Edinburgh Dragon - Returning to form 1

Asia Dragon (DGN) reported annual results to 31 August 2020. The trust, previously known as Edinburgh Dragon, delivered an NAV increase of 4.7% and a market return of 4% (both on a total return basis). DGN’s benchmark, the MSCI Asia ex Japan index, fared better, returning 10.9%.

DGN’s manager said that much of the stock market exuberance was fuelled by excessive liquidity and that the portfolio, with its holdings selected carefully for their quality and defensive traits, tends to lag in such sentiment-driven markets.

Exposure to India and Singapore hits

The following summary is provided by DGN’s chairman, James Will: “In the first six months, stocks seemed tethered to the vagaries of US-China relations. As the world’s two largest economies approached a trade deal near the end of 2019, markets jumped. The rally, however, was short-lived as the spread of COVID-19 from China to the rest of the world triggered a historic sell-off in March.

The COVID-19 lockdowns and the impact upon consumer spending, travel tourism and many other industries have been widely reported. This triggered a slump in the oil price, along with a collapse in talks between Saudi Arabia and Russia as well as recession fears. Companies began to withdraw their earnings forecasts and cut dividends. Faced with severe economic pain, central banks and governments unleashed unprecedented monetary and fiscal support. This supported sentiment and stocks recovered. While COVID-19 infection rates stabilised, allowing a gradual re-opening in some countries, this re-opening has not been universal and business activity has languished. In certain sectors, such as travel and hospitality, job losses have increased and some companies have struggled to stay afloat.

The impact of the pandemic was uneven. On one level, it depended on the efficiency of policymakers. For example, China and Taiwan dealt with the virus deftly and were able to re-focus quickly on reviving their economies. However, India and Indonesia are still grappling with high COVID-19 infection rates at the time of writing. On another level, the more trade-dependent economies, including Singapore, faced the brunt of weak external demand. As a result, the trust’s higher exposure to India and Singapore hurt performance.

Meanwhile, Hong Kong was caught in the worsening political crossfire between Washington and Beijing. After China passed a national security law for Hong Kong, the US revoked the former British colony’s special economic status. This created economic uncertainty and cast a pall over the stockmarket. While the Trust divested some holdings, such as Standard Chartered, during the period, this was due to the waning outlook of those individual stocks. The manager continues to be selective in investing in good quality companies in the Hong Kong market.

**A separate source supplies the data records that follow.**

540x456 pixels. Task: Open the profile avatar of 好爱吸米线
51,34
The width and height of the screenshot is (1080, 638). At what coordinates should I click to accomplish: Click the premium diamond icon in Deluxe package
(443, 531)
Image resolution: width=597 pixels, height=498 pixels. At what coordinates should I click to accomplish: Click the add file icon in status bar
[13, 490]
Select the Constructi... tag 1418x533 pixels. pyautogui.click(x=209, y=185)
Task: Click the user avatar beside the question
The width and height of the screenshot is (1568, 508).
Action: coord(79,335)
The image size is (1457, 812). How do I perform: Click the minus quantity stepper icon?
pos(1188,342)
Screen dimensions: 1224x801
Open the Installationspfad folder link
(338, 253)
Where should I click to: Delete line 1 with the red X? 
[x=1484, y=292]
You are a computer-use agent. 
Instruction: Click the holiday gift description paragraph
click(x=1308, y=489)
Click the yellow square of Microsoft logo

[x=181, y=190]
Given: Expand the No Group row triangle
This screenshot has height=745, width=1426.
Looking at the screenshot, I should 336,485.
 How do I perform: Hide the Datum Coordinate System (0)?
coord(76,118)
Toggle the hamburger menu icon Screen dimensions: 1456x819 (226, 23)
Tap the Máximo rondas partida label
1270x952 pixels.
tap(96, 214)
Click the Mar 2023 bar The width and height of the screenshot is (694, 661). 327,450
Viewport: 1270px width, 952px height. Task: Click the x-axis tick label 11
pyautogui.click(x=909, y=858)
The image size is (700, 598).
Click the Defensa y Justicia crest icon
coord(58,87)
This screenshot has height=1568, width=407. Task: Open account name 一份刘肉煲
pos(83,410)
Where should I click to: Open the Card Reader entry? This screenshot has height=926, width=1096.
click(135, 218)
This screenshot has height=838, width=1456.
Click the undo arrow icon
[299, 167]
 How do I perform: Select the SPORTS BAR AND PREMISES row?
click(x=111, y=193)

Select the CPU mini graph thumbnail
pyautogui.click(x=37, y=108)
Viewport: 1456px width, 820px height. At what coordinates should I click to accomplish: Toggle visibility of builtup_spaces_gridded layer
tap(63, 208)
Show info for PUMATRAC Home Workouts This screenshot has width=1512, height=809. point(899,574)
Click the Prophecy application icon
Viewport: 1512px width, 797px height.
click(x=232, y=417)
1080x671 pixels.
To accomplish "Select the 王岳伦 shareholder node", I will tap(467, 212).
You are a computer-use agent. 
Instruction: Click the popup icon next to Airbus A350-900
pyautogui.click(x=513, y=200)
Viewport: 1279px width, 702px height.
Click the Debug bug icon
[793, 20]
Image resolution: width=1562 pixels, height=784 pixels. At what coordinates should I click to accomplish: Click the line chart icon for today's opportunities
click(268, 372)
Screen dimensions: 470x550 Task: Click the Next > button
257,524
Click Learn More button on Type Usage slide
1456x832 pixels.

Amid the gloom, a silver lining emerged. The sharp drop in share prices, especially in February and March, gave the manager the opportunity to buy into attractive stocks that were previously too expensive. These companies were a mix of both old and new economy with businesses tied to long-term trends, such as rising consumption, technological innovation and clean energy. The manager also views such companies as being in sectors that should benefit from structural changes arising from COVID-19, such as working from home arrangements. Pleasingly, some of these new holdings have started to boost the portfolio’s returns. These include Taiwan-listed integrated-circuit maker Silergy, Chinese “super app” Meituan Dianping and fabric manufacturer Shenzhou International. Conversely, the manager sold some lenders which were hindered by the low interest-rate environment, such as Public Bank and Bank Rakyat Indonesia. Holdings which faced increasing pressure from deteriorating US-China tensions were also sold, such as Hangzhou Hikvision and Sunny Optical. 

As a result, the portfolio’s overall make-up has changed. The manager is investing more in Taiwan, South Korea and China, markets with better growth prospects while reducing exposure to Singapore and India. In particular, the large market swings in February and March resulted in indiscriminate selling, providing the manager with opportunities to acquire good quality stocks at attractive valuations.”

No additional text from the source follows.